彼女の主張に声を荒げるがマスターは落ち着いた声で噛みしめるように続ける。

 

「確かに最初は流されていただけだった。人類唯一のマスターとか言われて、突然世界を救えとか言われちゃって……何度逃げ出そうとしたかわからないよ」

「逃げちまえば良かったんだ、その時に……」

 

 誰も責めることはできないだろう。 彼女を責める権利なんて誰にもない。

 

「……でもね、世界をめぐる度に私は背負ってきたんだ。色々な人の思いや願いを。それを今更誰かに譲ったり捨てたりなんてできない。あの人たちの思いや願いはもう私の一部だから」

 

マスターはそう言って埋めていた顔を上に向け、目を合わせ、にっこりと笑う。

 

「だからね、ロビン。

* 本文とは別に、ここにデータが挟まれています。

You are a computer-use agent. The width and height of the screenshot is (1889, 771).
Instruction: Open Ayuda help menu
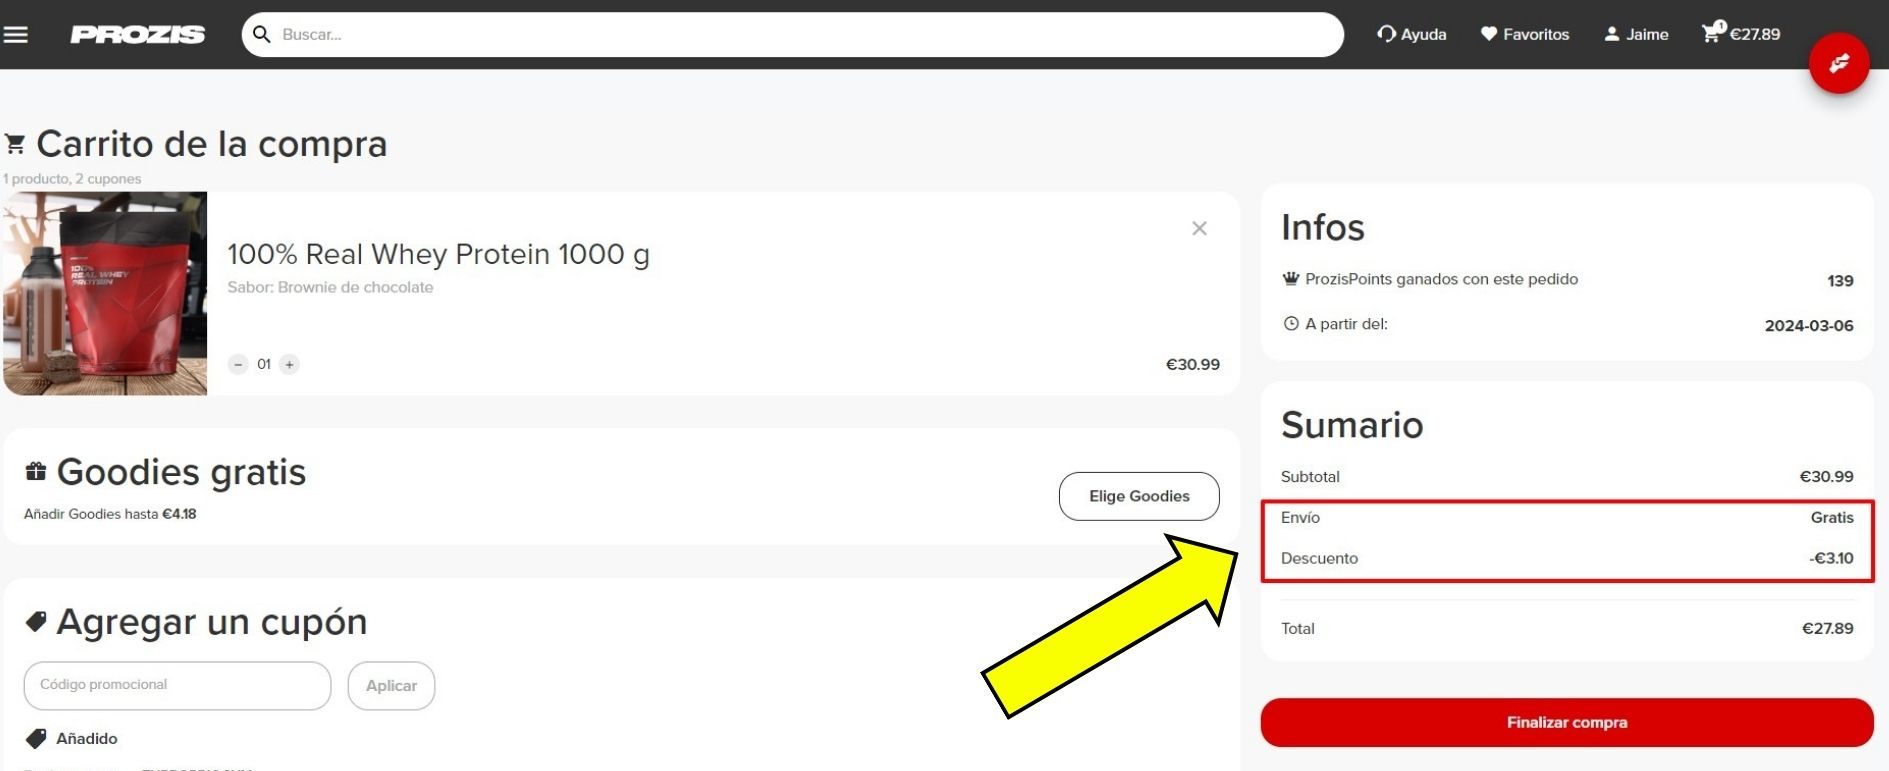[1411, 35]
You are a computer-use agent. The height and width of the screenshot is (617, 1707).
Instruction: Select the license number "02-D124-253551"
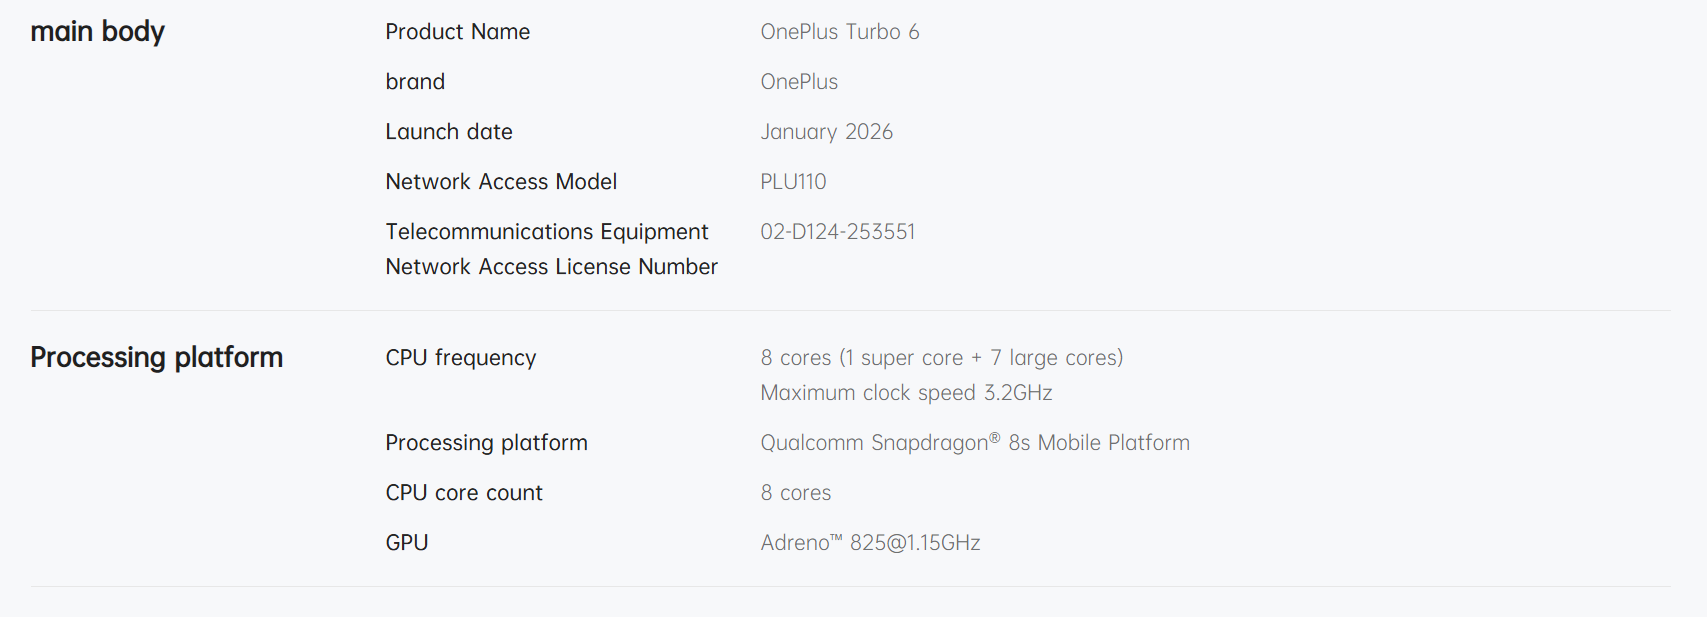click(837, 232)
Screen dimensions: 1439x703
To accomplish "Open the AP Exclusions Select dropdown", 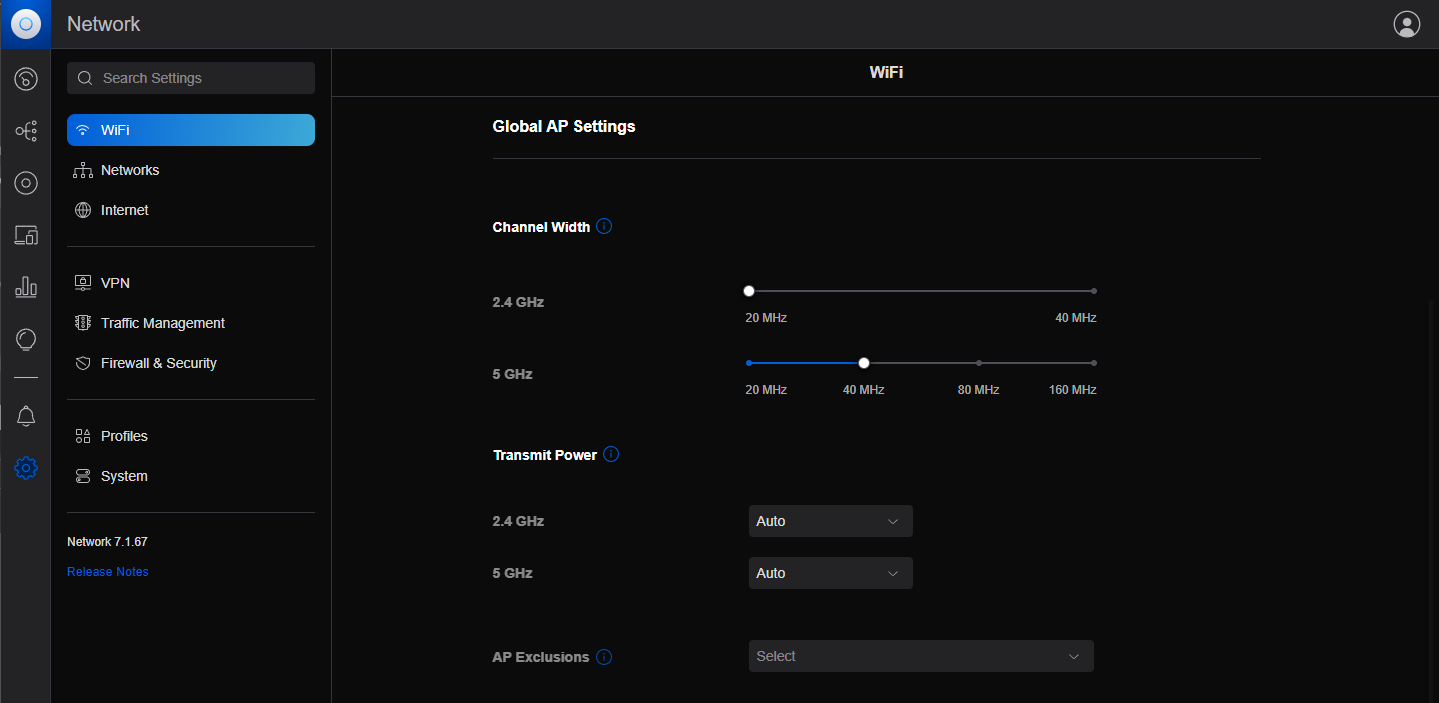I will tap(919, 656).
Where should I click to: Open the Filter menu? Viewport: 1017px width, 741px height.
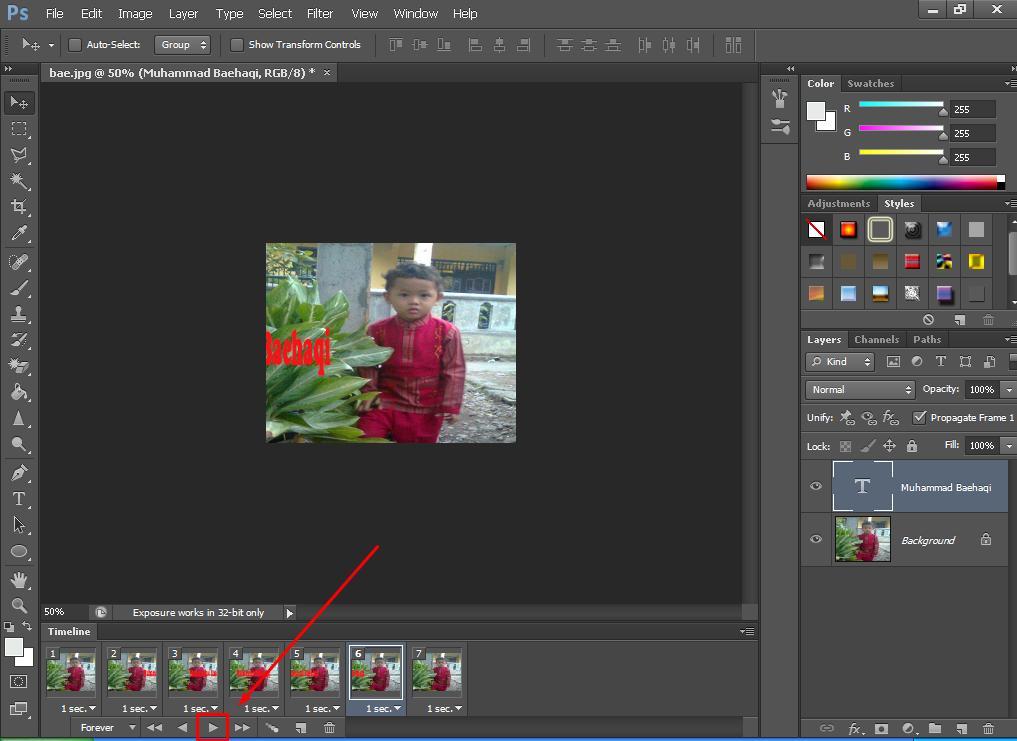click(320, 14)
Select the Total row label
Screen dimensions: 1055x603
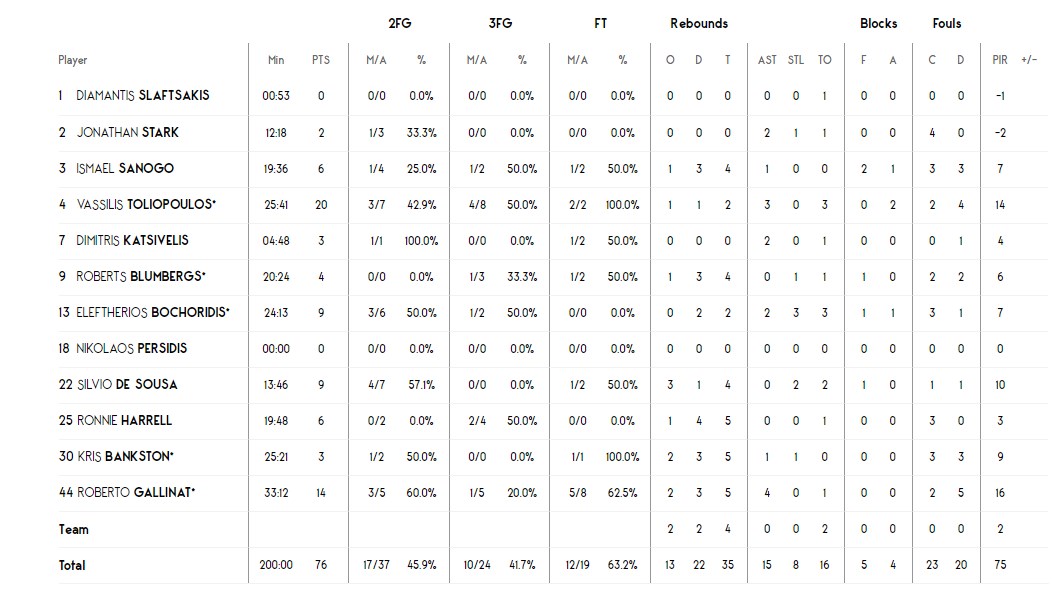click(x=72, y=565)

ありがとう。貴方の言葉は戯言なんかじゃない。私の心に深く染み渡りました」

 

             ✳︎✳︎✳︎✳︎✳︎✳︎✳︎

 

 結局のところ、俺の言った事なんて俺が言うにせよ言わないにせよ、何処かのお節介が言っていた事だろう。そして、彼女が誰に言われたところで決して弱音を吐かない事だって。

 

 だから、せめて守ろうと思う。彼女の行く末を。彼女が背負った思いや願いの行く末を。

 

 今日も彼女は旅に出る。何が待ち受けているかもわからない未知の領域へ。震える足を薬で抑え彼女は冒険に出る。

 

 俺はそれに黙ってついていく。絶対に彼女を死なせないために。